━━━━━ Provided material

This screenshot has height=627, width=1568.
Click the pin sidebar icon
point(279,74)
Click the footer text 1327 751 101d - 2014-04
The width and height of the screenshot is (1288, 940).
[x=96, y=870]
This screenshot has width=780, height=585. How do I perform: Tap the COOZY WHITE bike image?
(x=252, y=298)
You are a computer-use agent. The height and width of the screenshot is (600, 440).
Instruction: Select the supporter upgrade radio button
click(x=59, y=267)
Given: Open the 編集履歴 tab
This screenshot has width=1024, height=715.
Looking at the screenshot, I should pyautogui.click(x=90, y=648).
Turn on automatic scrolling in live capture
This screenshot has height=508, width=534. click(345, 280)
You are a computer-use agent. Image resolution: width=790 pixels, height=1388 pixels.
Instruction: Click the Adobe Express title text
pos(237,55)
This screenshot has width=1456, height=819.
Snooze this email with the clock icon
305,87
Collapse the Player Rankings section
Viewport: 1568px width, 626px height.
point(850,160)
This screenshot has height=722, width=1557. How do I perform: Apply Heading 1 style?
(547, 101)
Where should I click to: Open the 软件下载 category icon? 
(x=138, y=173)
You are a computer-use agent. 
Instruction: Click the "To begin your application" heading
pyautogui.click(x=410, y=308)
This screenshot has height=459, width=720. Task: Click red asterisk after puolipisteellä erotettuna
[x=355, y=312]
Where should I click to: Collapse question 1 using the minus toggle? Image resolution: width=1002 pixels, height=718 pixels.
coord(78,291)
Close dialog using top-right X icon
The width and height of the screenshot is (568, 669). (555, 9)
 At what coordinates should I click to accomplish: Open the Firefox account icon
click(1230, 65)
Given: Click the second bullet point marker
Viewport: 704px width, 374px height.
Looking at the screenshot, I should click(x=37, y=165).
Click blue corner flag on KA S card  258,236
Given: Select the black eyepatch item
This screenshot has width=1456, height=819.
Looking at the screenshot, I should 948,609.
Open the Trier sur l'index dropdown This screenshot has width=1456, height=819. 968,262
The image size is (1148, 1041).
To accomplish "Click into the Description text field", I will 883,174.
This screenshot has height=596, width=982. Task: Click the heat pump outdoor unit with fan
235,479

━━━━━━━━━━

Task to complete | Return the lines exactly as they appear, beginning at the line that contains "This screenshot has height=722, width=1557." and continuing through the end of the records, with both ends included.

Correct result |
This screenshot has height=722, width=1557. How do I perform: Apply Heading 1 style?
(547, 101)
Where should I click to: Open the 软件下载 category icon? 
(x=138, y=173)
You are a computer-use agent. 
Instruction: Click the "To begin your application" heading
pyautogui.click(x=410, y=308)
This screenshot has height=459, width=720. Task: Click red asterisk after puolipisteellä erotettuna
[x=355, y=312]
Where should I click to: Collapse question 1 using the minus toggle? Image resolution: width=1002 pixels, height=718 pixels.
coord(78,291)
Close dialog using top-right X icon
The width and height of the screenshot is (568, 669). (555, 9)
 At what coordinates should I click to accomplish: Open the Firefox account icon
click(1230, 65)
Given: Click the second bullet point marker
Viewport: 704px width, 374px height.
Looking at the screenshot, I should click(x=37, y=165).
Click blue corner flag on KA S card  258,236
Given: Select the black eyepatch item
This screenshot has width=1456, height=819.
Looking at the screenshot, I should 948,609.
Open the Trier sur l'index dropdown This screenshot has width=1456, height=819. 968,262
The image size is (1148, 1041).
To accomplish "Click into the Description text field", I will 883,174.
This screenshot has height=596, width=982. Task: Click the heat pump outdoor unit with fan
235,479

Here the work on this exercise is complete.